What you need to do:
Reproduce the records below exactly, with nothing altered.

Information:
%%
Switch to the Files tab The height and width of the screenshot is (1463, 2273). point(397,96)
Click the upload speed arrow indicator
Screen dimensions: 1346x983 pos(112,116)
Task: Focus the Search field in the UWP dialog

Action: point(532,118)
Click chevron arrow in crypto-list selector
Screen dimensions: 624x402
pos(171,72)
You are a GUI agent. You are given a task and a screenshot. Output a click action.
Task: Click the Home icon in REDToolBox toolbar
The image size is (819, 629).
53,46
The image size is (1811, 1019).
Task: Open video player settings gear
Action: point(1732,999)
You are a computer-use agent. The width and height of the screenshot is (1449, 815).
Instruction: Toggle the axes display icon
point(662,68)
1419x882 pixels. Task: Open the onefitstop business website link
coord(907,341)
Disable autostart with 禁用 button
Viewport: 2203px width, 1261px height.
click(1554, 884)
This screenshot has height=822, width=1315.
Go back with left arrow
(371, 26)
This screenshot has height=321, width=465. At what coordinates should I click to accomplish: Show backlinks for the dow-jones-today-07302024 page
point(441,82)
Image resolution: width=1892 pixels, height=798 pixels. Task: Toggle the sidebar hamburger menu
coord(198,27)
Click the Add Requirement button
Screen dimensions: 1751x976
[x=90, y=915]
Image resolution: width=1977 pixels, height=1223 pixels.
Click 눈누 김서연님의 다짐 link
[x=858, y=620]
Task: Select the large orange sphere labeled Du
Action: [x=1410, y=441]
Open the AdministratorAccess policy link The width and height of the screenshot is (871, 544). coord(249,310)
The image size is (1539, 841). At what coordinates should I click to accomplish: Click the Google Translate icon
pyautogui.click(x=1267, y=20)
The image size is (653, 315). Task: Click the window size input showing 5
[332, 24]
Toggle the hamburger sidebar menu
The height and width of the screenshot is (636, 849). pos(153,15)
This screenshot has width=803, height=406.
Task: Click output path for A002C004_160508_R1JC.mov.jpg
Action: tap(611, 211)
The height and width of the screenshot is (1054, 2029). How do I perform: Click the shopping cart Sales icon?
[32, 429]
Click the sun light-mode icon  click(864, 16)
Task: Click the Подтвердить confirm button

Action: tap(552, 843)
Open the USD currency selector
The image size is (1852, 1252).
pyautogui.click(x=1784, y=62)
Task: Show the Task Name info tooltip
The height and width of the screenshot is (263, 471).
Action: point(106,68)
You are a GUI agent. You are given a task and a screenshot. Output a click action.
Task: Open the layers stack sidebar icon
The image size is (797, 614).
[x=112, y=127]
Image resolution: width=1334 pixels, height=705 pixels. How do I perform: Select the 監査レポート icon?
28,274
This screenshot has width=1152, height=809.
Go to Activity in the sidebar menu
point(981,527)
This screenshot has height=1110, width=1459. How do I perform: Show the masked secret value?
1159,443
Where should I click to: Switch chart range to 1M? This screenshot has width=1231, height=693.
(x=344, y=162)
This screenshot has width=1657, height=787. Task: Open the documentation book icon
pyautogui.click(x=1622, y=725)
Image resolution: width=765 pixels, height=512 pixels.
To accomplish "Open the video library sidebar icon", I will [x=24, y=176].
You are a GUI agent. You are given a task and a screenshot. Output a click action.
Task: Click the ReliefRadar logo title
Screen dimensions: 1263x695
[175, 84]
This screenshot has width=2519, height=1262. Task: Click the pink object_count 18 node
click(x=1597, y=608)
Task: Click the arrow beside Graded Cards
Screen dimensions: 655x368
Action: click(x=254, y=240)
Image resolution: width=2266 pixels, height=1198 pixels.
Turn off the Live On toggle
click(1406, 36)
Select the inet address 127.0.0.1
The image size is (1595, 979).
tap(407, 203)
%%
Worked solution:
Switch to the Files tab The height and width of the screenshot is (1463, 2273). point(397,96)
Click the upload speed arrow indicator
Screen dimensions: 1346x983 pos(112,116)
Task: Focus the Search field in the UWP dialog

Action: point(532,118)
Click chevron arrow in crypto-list selector
Screen dimensions: 624x402
pos(171,72)
You are a GUI agent. You are given a task and a screenshot. Output a click action.
Task: Click the Home icon in REDToolBox toolbar
The image size is (819, 629).
53,46
The image size is (1811, 1019).
Task: Open video player settings gear
Action: point(1732,999)
You are a computer-use agent. The width and height of the screenshot is (1449, 815).
Instruction: Toggle the axes display icon
point(662,68)
1419x882 pixels. Task: Open the onefitstop business website link
coord(907,341)
Disable autostart with 禁用 button
Viewport: 2203px width, 1261px height.
click(1554, 884)
This screenshot has height=822, width=1315.
Go back with left arrow
(371, 26)
This screenshot has height=321, width=465. At what coordinates should I click to accomplish: Show backlinks for the dow-jones-today-07302024 page
point(441,82)
Image resolution: width=1892 pixels, height=798 pixels. Task: Toggle the sidebar hamburger menu
coord(198,27)
Click the Add Requirement button
Screen dimensions: 1751x976
[x=90, y=915]
Image resolution: width=1977 pixels, height=1223 pixels.
Click 눈누 김서연님의 다짐 link
[x=858, y=620]
Task: Select the large orange sphere labeled Du
Action: [x=1410, y=441]
Open the AdministratorAccess policy link The width and height of the screenshot is (871, 544). coord(249,310)
The image size is (1539, 841). At what coordinates should I click to accomplish: Click the Google Translate icon
pyautogui.click(x=1267, y=20)
The image size is (653, 315). Task: Click the window size input showing 5
[332, 24]
Toggle the hamburger sidebar menu
The height and width of the screenshot is (636, 849). pos(153,15)
This screenshot has width=803, height=406.
Task: Click output path for A002C004_160508_R1JC.mov.jpg
Action: tap(611, 211)
The height and width of the screenshot is (1054, 2029). How do I perform: Click the shopping cart Sales icon?
[32, 429]
Click the sun light-mode icon  click(864, 16)
Task: Click the Подтвердить confirm button

Action: tap(552, 843)
Open the USD currency selector
The image size is (1852, 1252).
pyautogui.click(x=1784, y=62)
Task: Show the Task Name info tooltip
The height and width of the screenshot is (263, 471).
Action: point(106,68)
You are a GUI agent. You are given a task and a screenshot. Output a click action.
Task: Open the layers stack sidebar icon
The image size is (797, 614).
[x=112, y=127]
Image resolution: width=1334 pixels, height=705 pixels. How do I perform: Select the 監査レポート icon?
28,274
This screenshot has width=1152, height=809.
Go to Activity in the sidebar menu
point(981,527)
This screenshot has height=1110, width=1459. How do I perform: Show the masked secret value?
1159,443
Where should I click to: Switch chart range to 1M? This screenshot has width=1231, height=693.
(x=344, y=162)
This screenshot has width=1657, height=787. Task: Open the documentation book icon
pyautogui.click(x=1622, y=725)
Image resolution: width=765 pixels, height=512 pixels.
To accomplish "Open the video library sidebar icon", I will [x=24, y=176].
You are a GUI agent. You are given a task and a screenshot. Output a click action.
Task: Click the ReliefRadar logo title
Screen dimensions: 1263x695
[175, 84]
This screenshot has width=2519, height=1262. Task: Click the pink object_count 18 node
click(x=1597, y=608)
Task: Click the arrow beside Graded Cards
Screen dimensions: 655x368
Action: click(x=254, y=240)
Image resolution: width=2266 pixels, height=1198 pixels.
Turn off the Live On toggle
click(1406, 36)
Select the inet address 127.0.0.1
The image size is (1595, 979).
tap(407, 203)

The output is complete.